**Screenshot grounding data**.
================
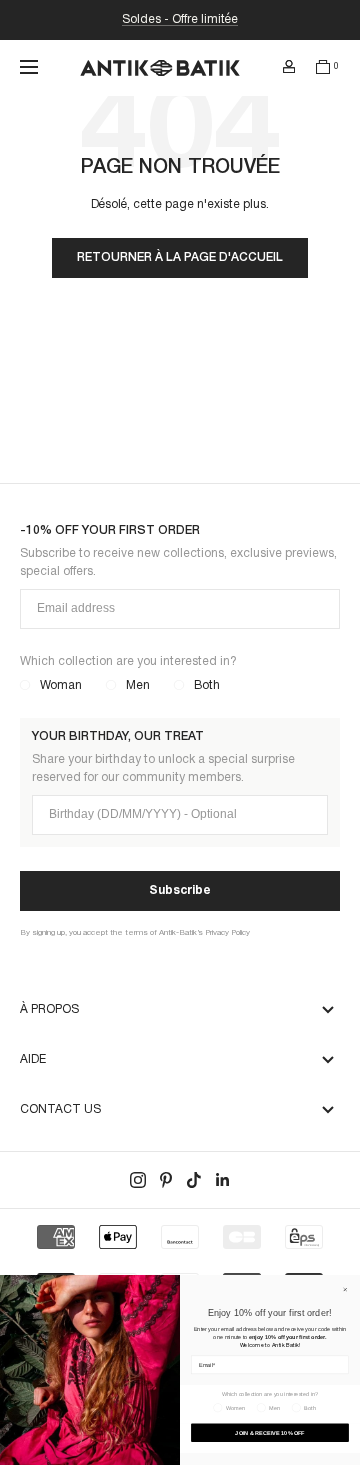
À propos (49, 1009)
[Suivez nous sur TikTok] (194, 1180)
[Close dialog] (345, 1289)
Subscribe (180, 890)
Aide (33, 1059)
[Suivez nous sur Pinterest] (166, 1180)
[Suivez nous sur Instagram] (138, 1180)
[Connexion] (289, 67)
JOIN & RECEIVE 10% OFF (269, 1432)
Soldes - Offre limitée (180, 19)
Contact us (60, 1109)
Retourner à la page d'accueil (180, 257)
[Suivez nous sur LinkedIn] (222, 1180)
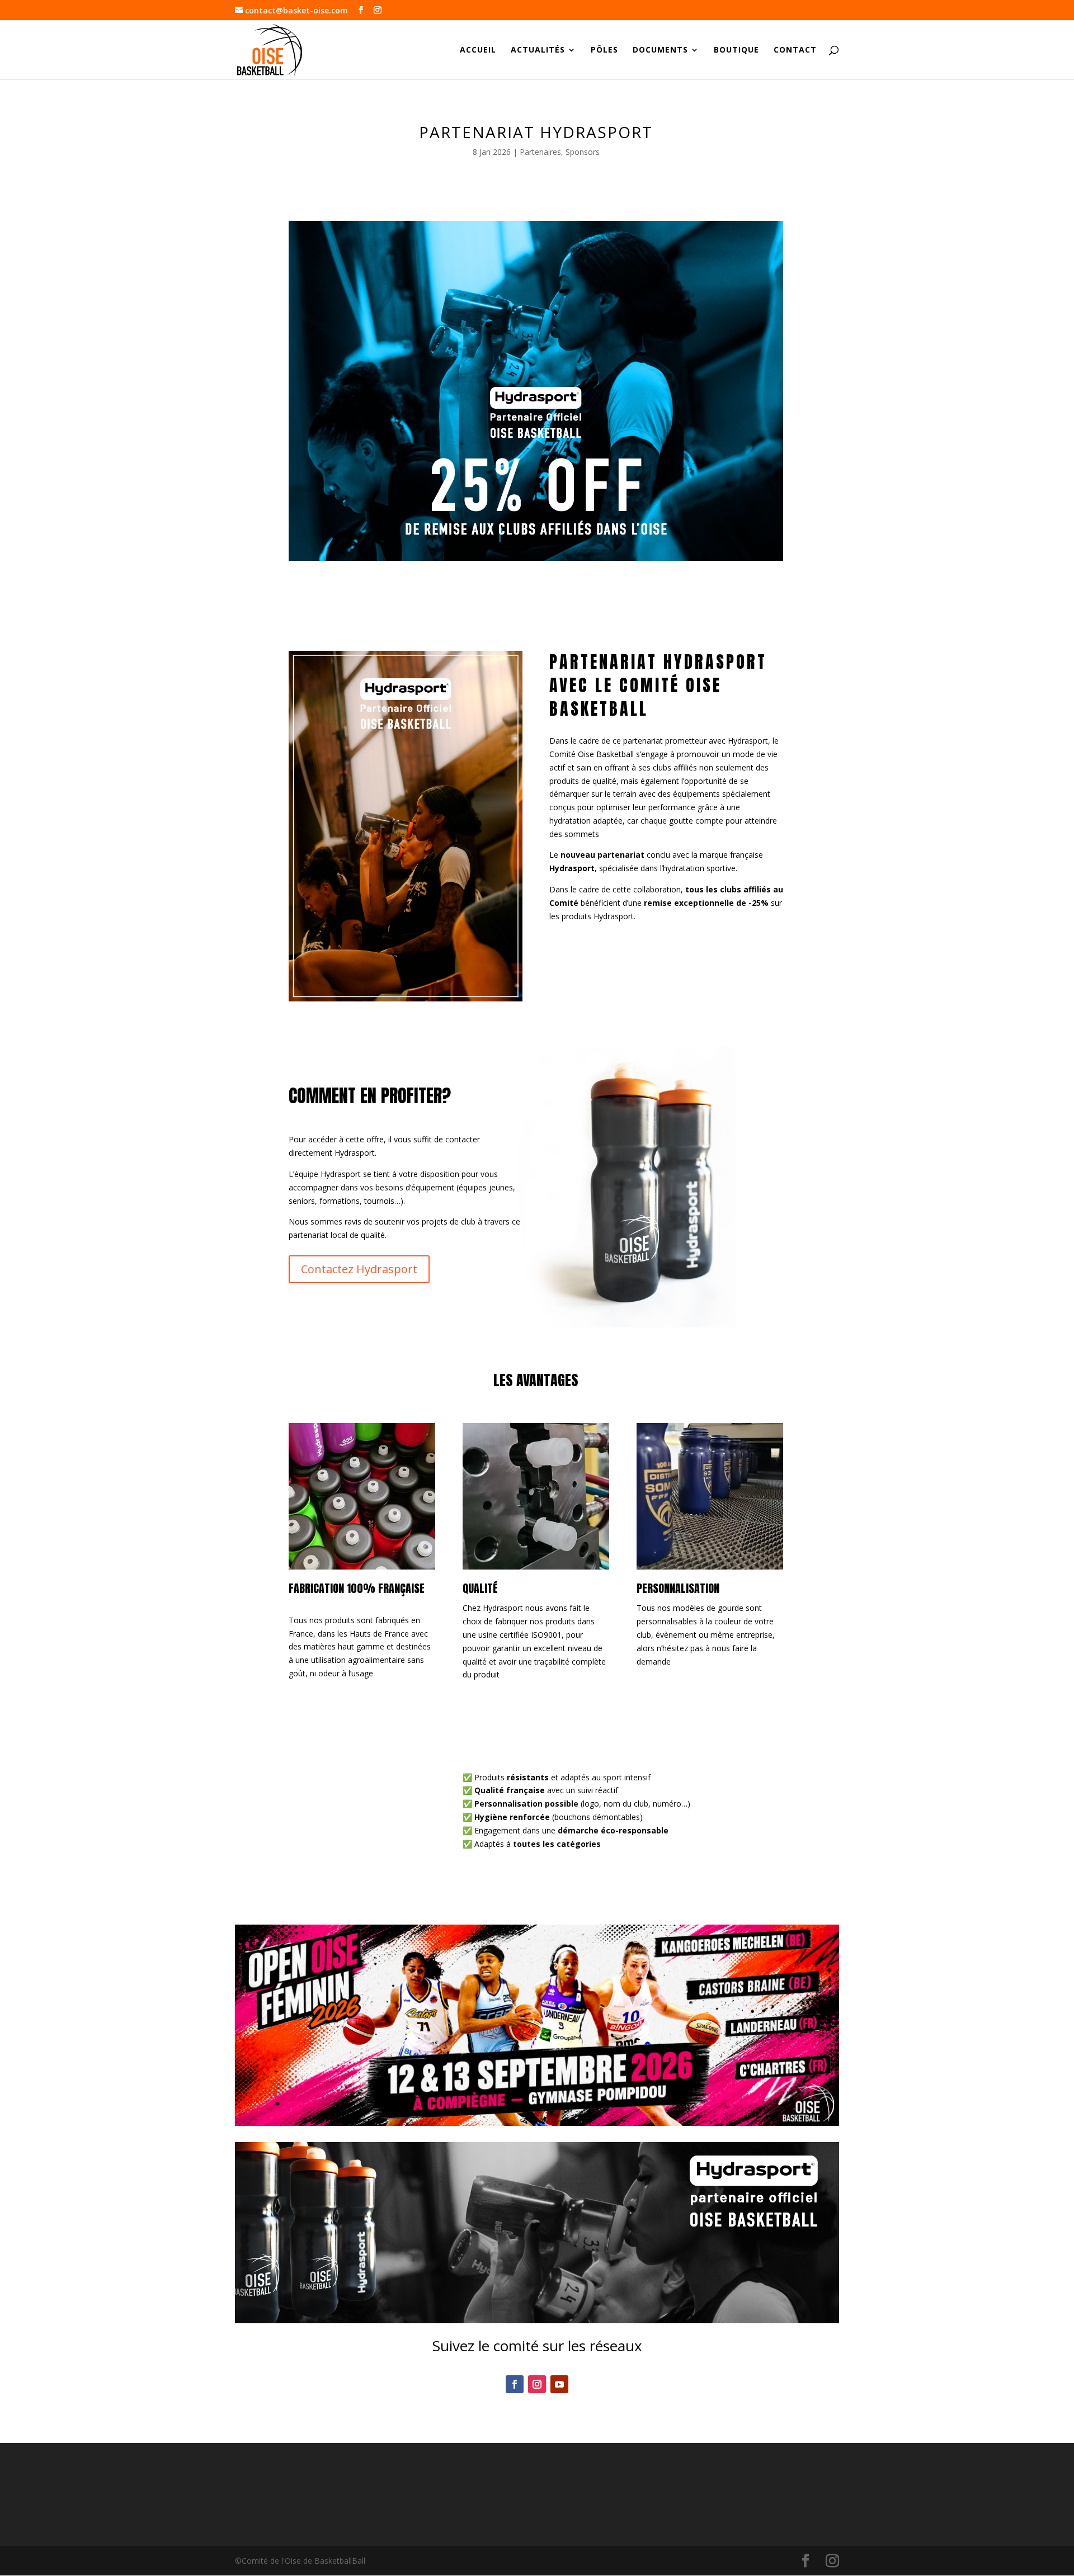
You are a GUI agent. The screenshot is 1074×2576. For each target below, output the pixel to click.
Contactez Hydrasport (359, 1269)
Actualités (538, 50)
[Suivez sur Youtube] (559, 2384)
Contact (795, 50)
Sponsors (583, 151)
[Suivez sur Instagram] (537, 2384)
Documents (660, 50)
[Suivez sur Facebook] (515, 2384)
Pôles (604, 50)
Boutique (736, 50)
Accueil (478, 50)
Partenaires (540, 151)
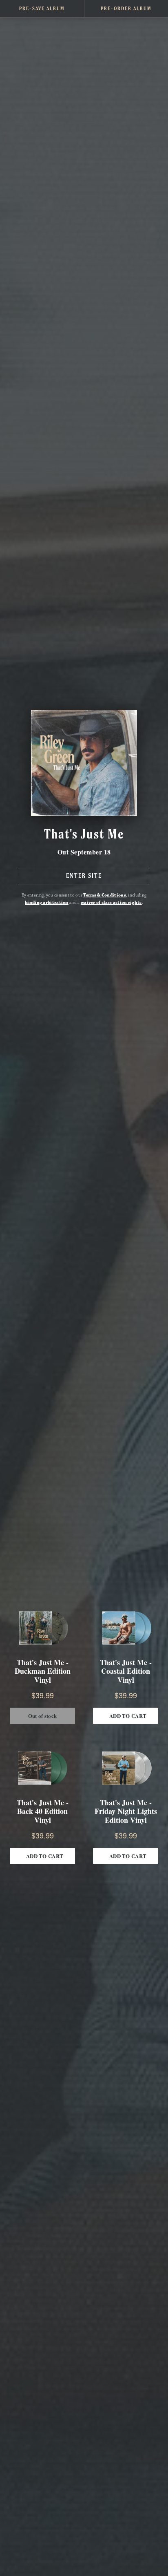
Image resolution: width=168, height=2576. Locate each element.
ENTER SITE (84, 875)
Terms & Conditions (104, 895)
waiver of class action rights (111, 903)
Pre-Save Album (42, 8)
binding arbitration (47, 903)
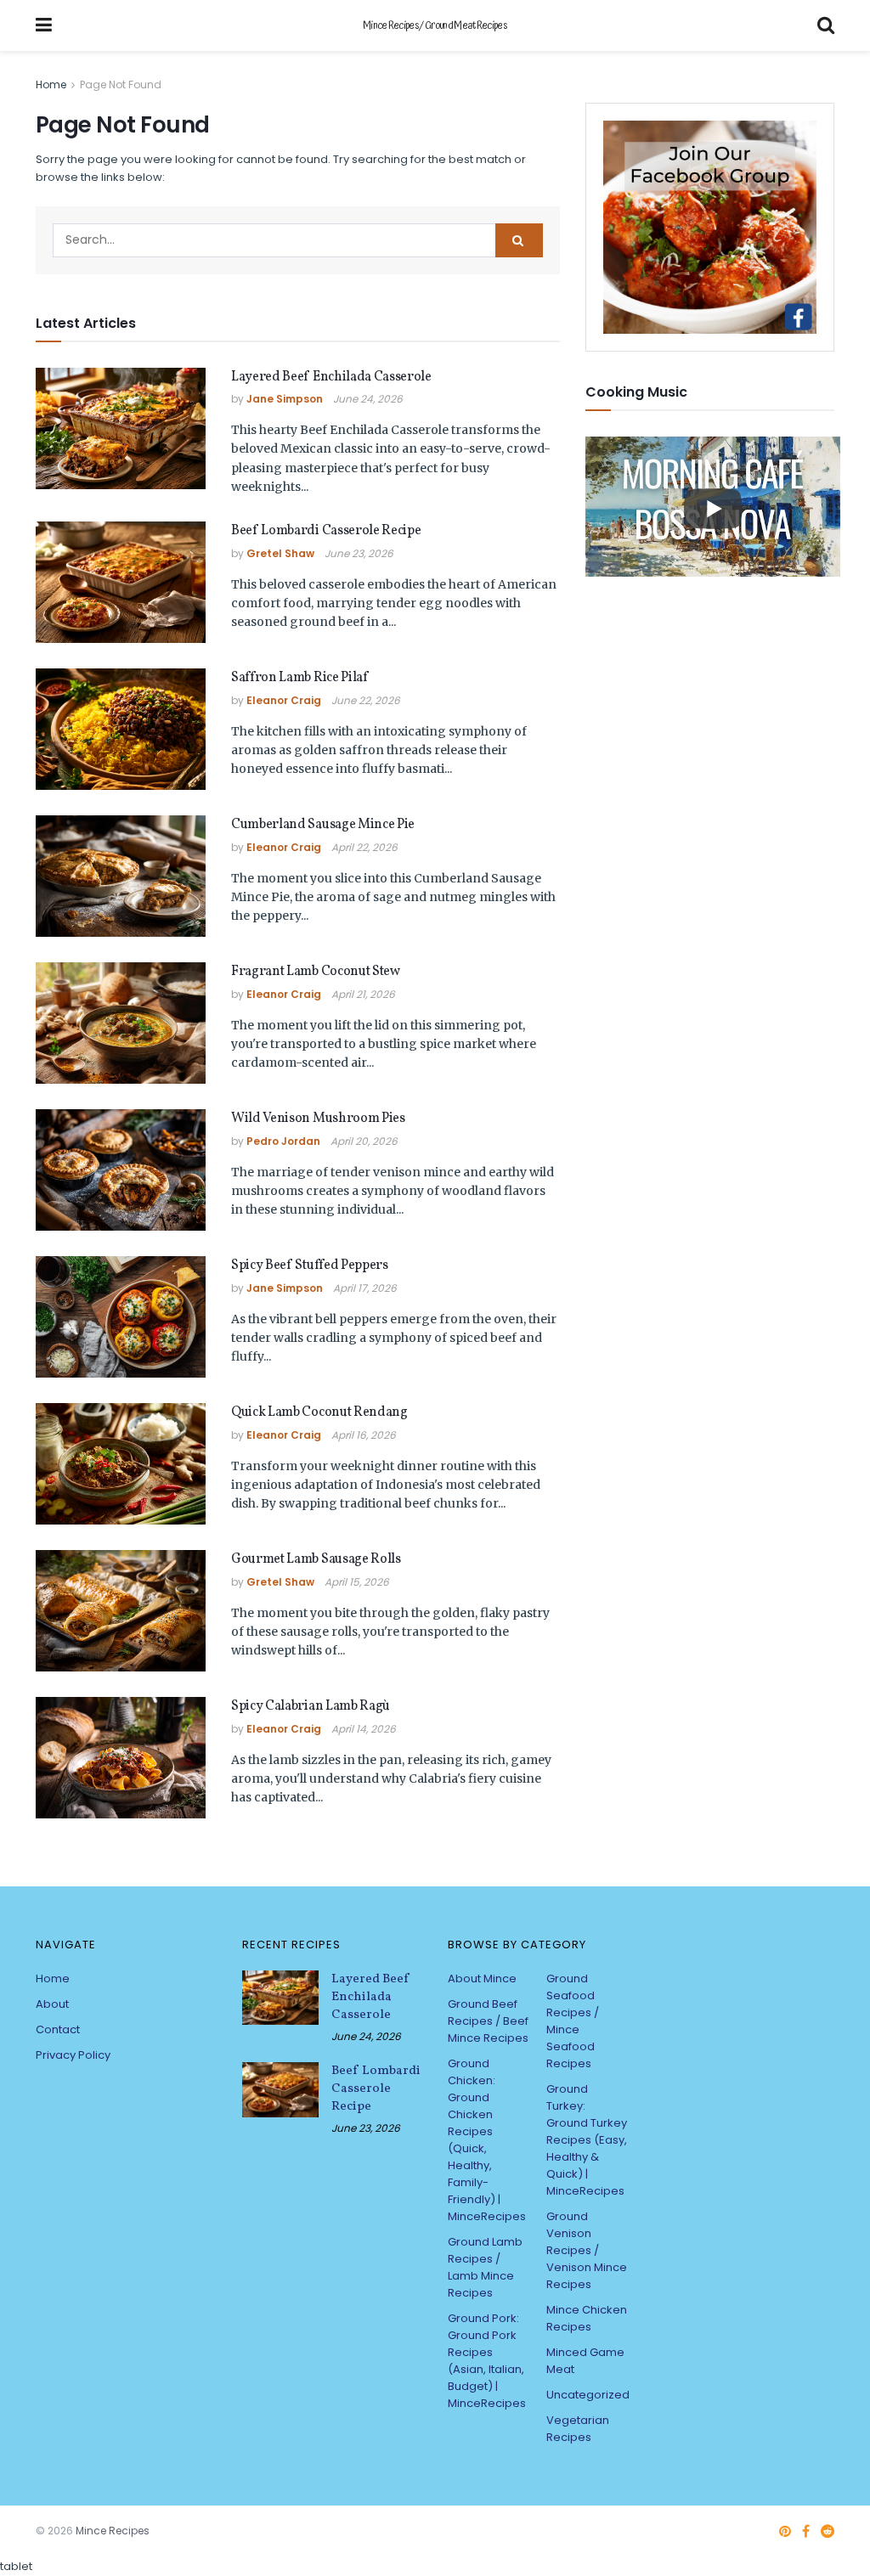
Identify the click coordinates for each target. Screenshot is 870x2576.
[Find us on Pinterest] (785, 2532)
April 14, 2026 (363, 1729)
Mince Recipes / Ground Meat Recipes (434, 25)
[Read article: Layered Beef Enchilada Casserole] (121, 428)
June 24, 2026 (368, 399)
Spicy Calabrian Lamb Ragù (310, 1706)
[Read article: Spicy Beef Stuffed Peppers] (121, 1317)
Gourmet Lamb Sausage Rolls (316, 1559)
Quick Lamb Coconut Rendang (319, 1412)
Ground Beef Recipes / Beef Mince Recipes (488, 2021)
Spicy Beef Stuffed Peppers (309, 1265)
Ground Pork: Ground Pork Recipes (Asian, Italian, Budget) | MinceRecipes (487, 2360)
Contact (58, 2029)
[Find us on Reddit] (827, 2532)
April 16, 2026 (363, 1435)
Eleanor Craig (283, 700)
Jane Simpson (284, 399)
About (52, 2004)
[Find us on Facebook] (806, 2532)
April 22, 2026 (364, 847)
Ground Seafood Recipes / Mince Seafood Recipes (572, 2021)
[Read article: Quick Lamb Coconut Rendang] (121, 1464)
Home (51, 84)
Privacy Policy (73, 2055)
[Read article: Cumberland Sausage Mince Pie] (121, 876)
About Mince (482, 1978)
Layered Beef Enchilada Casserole (331, 377)
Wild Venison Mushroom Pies (318, 1118)
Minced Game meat (585, 2360)
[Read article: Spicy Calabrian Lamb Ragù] (121, 1757)
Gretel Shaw (280, 553)
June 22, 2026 (365, 700)
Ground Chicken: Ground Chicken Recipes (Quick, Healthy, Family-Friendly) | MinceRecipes (487, 2139)
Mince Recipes (113, 2530)
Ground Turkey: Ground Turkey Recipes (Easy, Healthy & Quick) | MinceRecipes (586, 2140)
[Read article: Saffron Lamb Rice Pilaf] (121, 729)
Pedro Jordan (283, 1141)
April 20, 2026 (364, 1141)
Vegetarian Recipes (577, 2428)
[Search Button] (825, 25)
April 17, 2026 (365, 1288)
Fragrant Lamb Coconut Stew (315, 971)
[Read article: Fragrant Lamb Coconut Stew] (121, 1023)
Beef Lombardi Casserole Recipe (326, 530)
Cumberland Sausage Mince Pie (323, 824)
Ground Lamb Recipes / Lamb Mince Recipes (485, 2267)
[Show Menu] (44, 25)
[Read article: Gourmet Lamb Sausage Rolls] (121, 1610)
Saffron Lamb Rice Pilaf (299, 677)
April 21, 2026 (363, 994)
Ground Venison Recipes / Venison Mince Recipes (586, 2250)
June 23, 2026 (359, 553)
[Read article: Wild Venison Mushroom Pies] (121, 1170)
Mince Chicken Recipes (586, 2318)
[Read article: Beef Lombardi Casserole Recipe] (121, 582)
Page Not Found (120, 84)
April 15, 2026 (357, 1582)
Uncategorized (588, 2395)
================
**TASK OBJECTIVE**. Give the data again exactly, image-free.

**FINAL ANSWER**.
À propos (49, 1009)
[Suivez nous sur TikTok] (194, 1180)
[Close dialog] (345, 1289)
Subscribe (180, 890)
Aide (33, 1059)
[Suivez nous sur Pinterest] (166, 1180)
[Suivez nous sur Instagram] (138, 1180)
[Connexion] (289, 67)
JOIN & RECEIVE 10% OFF (269, 1432)
Soldes - Offre limitée (180, 19)
Contact us (60, 1109)
Retourner à la page d'accueil (180, 257)
[Suivez nous sur LinkedIn] (222, 1180)
You are a GUI agent. The screenshot is 1074×2576. For each target below, output the pixel to click.
Contactez Hydrasport (359, 1269)
Actualités (538, 50)
[Suivez sur Youtube] (559, 2384)
Contact (795, 50)
Sponsors (583, 151)
[Suivez sur Instagram] (537, 2384)
Documents (660, 50)
[Suivez sur Facebook] (515, 2384)
Pôles (604, 50)
Boutique (736, 50)
Accueil (478, 50)
Partenaires (540, 151)
Image resolution: width=168, height=2576. Locate each element.
ENTER SITE (84, 875)
Terms & Conditions (104, 895)
waiver of class action rights (111, 903)
Pre-Save Album (42, 8)
binding arbitration (47, 903)
Identify the click coordinates for each target. Screenshot is 870x2576.
[Find us on Pinterest] (785, 2532)
April 14, 2026 (363, 1729)
Mince Recipes / Ground Meat Recipes (434, 25)
[Read article: Layered Beef Enchilada Casserole] (121, 428)
June 24, 2026 (368, 399)
Spicy Calabrian Lamb Ragù (310, 1706)
[Read article: Spicy Beef Stuffed Peppers] (121, 1317)
Gourmet Lamb Sausage Rolls (316, 1559)
Quick Lamb Coconut Rendang (319, 1412)
Ground Beef Recipes / Beef Mince Recipes (488, 2021)
Spicy Beef Stuffed Peppers (309, 1265)
Ground Pork: Ground Pork Recipes (Asian, Italian, Budget) | MinceRecipes (487, 2360)
Contact (58, 2029)
[Find us on Reddit] (827, 2532)
April 16, 2026 (363, 1435)
Eleanor Craig (283, 700)
Jane Simpson (284, 399)
About (52, 2004)
[Find us on Facebook] (806, 2532)
April 22, 2026 (364, 847)
Ground Seafood Recipes / Mince Seafood Recipes (572, 2021)
[Read article: Quick Lamb Coconut Rendang] (121, 1464)
Home (51, 84)
Privacy Policy (73, 2055)
[Read article: Cumberland Sausage Mince Pie] (121, 876)
About Mince (482, 1978)
Layered Beef Enchilada Casserole (331, 377)
Wild Venison Mushroom Pies (318, 1118)
Minced Game meat (585, 2360)
[Read article: Spicy Calabrian Lamb Ragù] (121, 1757)
Gretel Shaw (280, 553)
June 22, 2026 (365, 700)
Ground Chicken: Ground Chicken Recipes (Quick, Healthy, Family-Friendly) | MinceRecipes (487, 2139)
Mince Recipes (113, 2530)
Ground Turkey: Ground Turkey Recipes (Easy, Healthy & Quick) | MinceRecipes (586, 2140)
[Read article: Saffron Lamb Rice Pilaf] (121, 729)
Pedro Jordan (283, 1141)
April 20, 2026 (364, 1141)
Vegetarian Recipes (577, 2428)
[Search Button] (825, 25)
April 17, 2026 (365, 1288)
Fragrant Lamb Coconut Stew (315, 971)
[Read article: Fragrant Lamb Coconut Stew] (121, 1023)
Beef Lombardi Casserole Recipe (326, 530)
Cumberland Sausage Mince Pie (323, 824)
Ground Lamb Recipes / Lamb Mince Recipes (485, 2267)
[Show Menu] (44, 25)
[Read article: Gourmet Lamb Sausage Rolls] (121, 1610)
Saffron Lamb Rice Pilaf (299, 677)
April 21, 2026 (363, 994)
Ground Venison Recipes / Venison Mince Recipes (586, 2250)
June 23, 2026 (359, 553)
[Read article: Wild Venison Mushroom Pies] (121, 1170)
Mince Chicken Recipes (586, 2318)
[Read article: Beef Lombardi Casserole Recipe] (121, 582)
Page Not Found (120, 84)
April 15, 2026 (357, 1582)
Uncategorized (588, 2395)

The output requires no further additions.